Y	Hacker News new \| ask \| show \| jobs

by spondyl 1888 days ago

Ah, a comment where I can put on my SRE (Site Reliability Engineering) hat :)

You're completely right that a 100% availability is unreasonable and often times, never required despite what a customer or site operator may believe.

Just a quick aside, availability (can an end user reach your thing) is often confused with uptime (is your thing up). If I operate a load balancer that your service sits behind and my load balancer dies, your service is up, but not availabile for those on the other side of said load balancer.

With that in mind, Hacker News could be theoretically up 100% of the time but if I go through a tunnel while scrolling Hacker News on my mobile phone, from my perspective, it is no longer 100% available, it is 100% - (period I was without signal) available, from my personal perspective as a user.

The point here is that a whole host of unreliable things happen in every day life from your router playing up to sharks biting the undersea cables.
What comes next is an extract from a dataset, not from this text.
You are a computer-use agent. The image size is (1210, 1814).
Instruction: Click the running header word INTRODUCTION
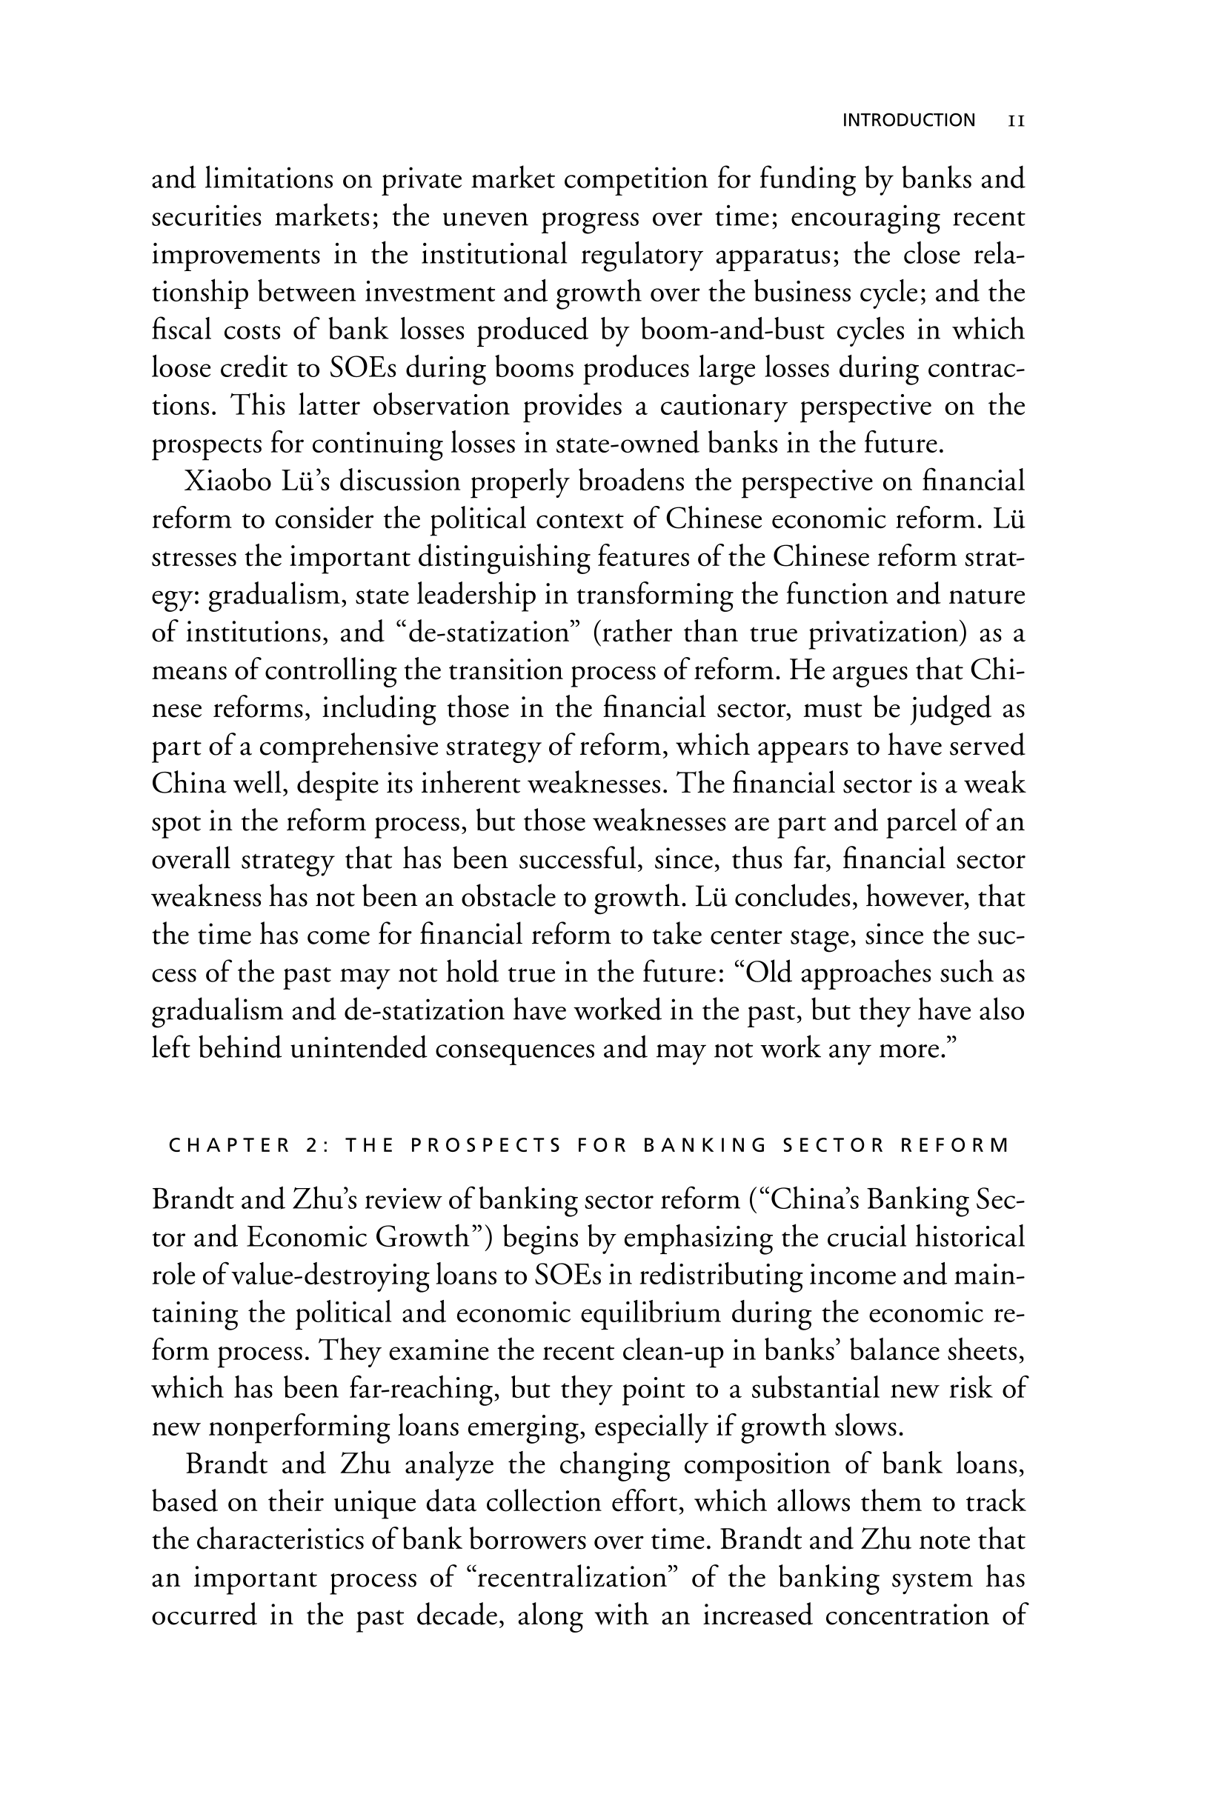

With that in mind, you then want to go and figure out a reasonable level of service to provide to your end users (ask for their input!) that reflects reality.

It's worth noting too that Google (I don't love 'em but they pioneered the field) will actually intentionally disrupt services if they're "too available" so as to keep those downstream on their toes. It's not actually good for anyone if you have 100% availability in that they make too many assumptions and also, it's just good practice I suppose.

I can recommend reading the SLOs portion of the Google SRE book if you're curious to see more: https://sre.google/sre-book/service-level-objectives/

In short, an SLO is just an SLA without the legal part so a guarantee of a certain level of service, often internally from one team to another.

Ideally these objectives reflect the level of service your customers (internal or external) expect from your service

> Chubby [Bur06] is Google’s lock service for loosely coupled distributed systems. In the global case, we distribute Chubby instances such that each replica is in a different geographical region.

> Over time, we found that the failures of the global instance of Chubby consistently generated service outages, many of which were visible to end users. As it turns out, true global Chubby outages are so infrequent that service owners began to add dependencies to Chubby assuming that it would never go down. Its high reliability provided a false sense of security because the services could not function appropriately when Chubby was unavailable, however rarely that occurred.

> The solution to this Chubby scenario is interesting: SRE makes sure that global Chubby meets, but does not significantly exceed, its service level objective. In any given quarter, if a true failure has not dropped availability below the target, a controlled outage will be synthesized by intentionally taking down the system.

> In this way, we are able to flush out unreasonable dependencies on Chubby shortly after they are added. Doing so forces service owners to reckon with the reality of distributed systems sooner rather than later.